The ECHR decision closes the case of the bakery refusing to make a cake with a message supporting gay marriage because of its “Christian beliefs“.

On January 6, the European Court of Human Rights ruled the “gay-marriage-cake case” as inadmissible. The decision is final, the Court states.
The case concerned the refusal by a Christian-run bakery in Belfast to make a cake with the words “Support Gay Marriage” and the QueerSpace logo.
QueerSpace is a volunteer-led organization which serves the lesbian, gay, bisexual and transgender community in Belfast.
In 2014, the bakery refused to make the cake asked by the customer for a gay activist event because it was a “Christian business“. The owners apologized and refunded the client. The event was taking place not long after the Northern Irish Assembly had narrowly rejected legalizing same-sex marriage for the third time.
Same-sex marriage became legal in 2020 in Northern Ireland while it was enacted in the rest of the United Kingdom in 2014.
In 2015, the bakery was found guilty of discrimination by the County Court because owners didn’t have the right to manifest their religious beliefs in business when it was contrary to the rights of others.
UK Supreme Court ruled that the bakers’ objection was not on the client but the message
The Court of Appeal upheld the decision in 2016, noting the possibility of arbitrary abuse if businesses were free to choose what services to provide to the gay community on the basis of religious belief.

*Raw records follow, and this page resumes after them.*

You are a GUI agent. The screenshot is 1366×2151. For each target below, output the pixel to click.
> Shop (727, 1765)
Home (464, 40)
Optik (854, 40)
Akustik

However, the Supreme Court, the UK’s highest judicial body, overturned the decision two years later. It ruled that the bakers’ objection was to the message on the cake, not to any personal characteristics of the messenger, or anyone with whom he was associated.
A complaint was then lodged with the European Court of Human Rights in 2019. The plaintiff argued that the Supreme Court decision didn’t give appropriate consideration to the European Convention on Human Rights.
The Convention is an international treaty under which the member States of the Council of Europe promise to secure fundamental civil and political rights. Different from the European Union, the Council of Europe was created in 1949 to uphold human rights and democracy, for which the United Kingdom is a founding member.
But the ECHR said the plaintiff didn’t explicitly use the rights given by the Convention and was instead asking ECHR to usurp the role of the domestic Courts. Because he had failed to exhaust domestic remedies, the application was inadmissible.
The Rainbow Project, which supported the complaint, said the decision brought the case to a close. The Christian Institute, which supported the bakery owners through the Courts, said the outcome was “good news for free speech and good news for Christians“.